### Document
★ ★ ★ ★
Abolitionism: A hostage to capitalist forces?

Modern-day ‘abolitionists’ need to frame labour exploitation so that it fits the narrative of their funding sources.

Although normal people experience genuine moral outrage at the suffering of the exploited workers, their outrage is diverted from sustained political action in favour of those workers, writes Howard [Getty Image]

The contemporary rise in “modern-day abolitionism” may be understood as a political-psychological response to the unmasking of capitalism’s fictions in the context of capitalist crisis. Powerfully-placed business and business-related interests work to divert public attention away from capitalism’s failings by focussing that attention instead on the much less systemically challenging “moral outrage” of individual criminal slavers, human traffickers or forced labourers. They do this by controlling the public representation of everyday capitalist labour exploitation as something outside of the capitalist system – as forced labour, slavery or trafficking.
★ ★ ★ ★
### Exercise
Copy out the passage of the abolitionism article word for word, everything from "The contemporary rise" down to "slavery or trafficking.".

Entries for locating text and elements
★ ★ ★ ★
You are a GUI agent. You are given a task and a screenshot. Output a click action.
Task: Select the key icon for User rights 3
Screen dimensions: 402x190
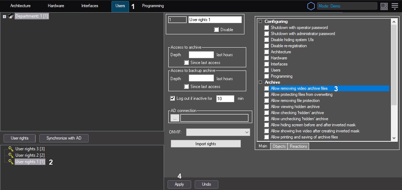(11, 149)
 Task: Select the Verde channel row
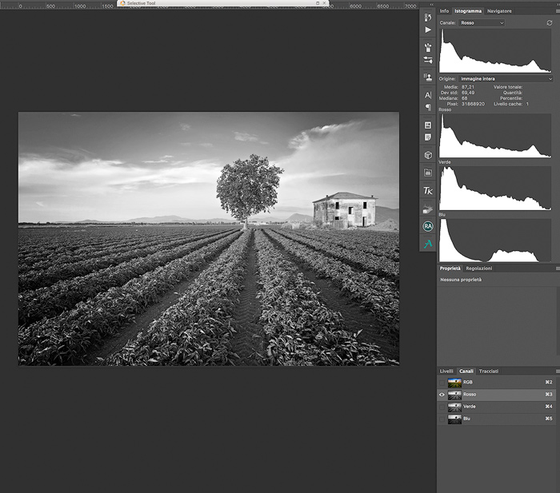496,406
★ ★ ★ ★
### Response for this exercise
The contemporary rise in “modern-day abolitionism” may be understood as a political-psychological response to the unmasking of capitalism’s fictions in the context of capitalist crisis. Powerfully-placed business and business-related interests work to divert public attention away from capitalism’s failings by focussing that attention instead on the much less systemically challenging “moral outrage” of individual criminal slavers, human traffickers or forced labourers. They do this by controlling the public representation of everyday capitalist labour exploitation as something outside of the capitalist system – as forced labour, slavery or trafficking.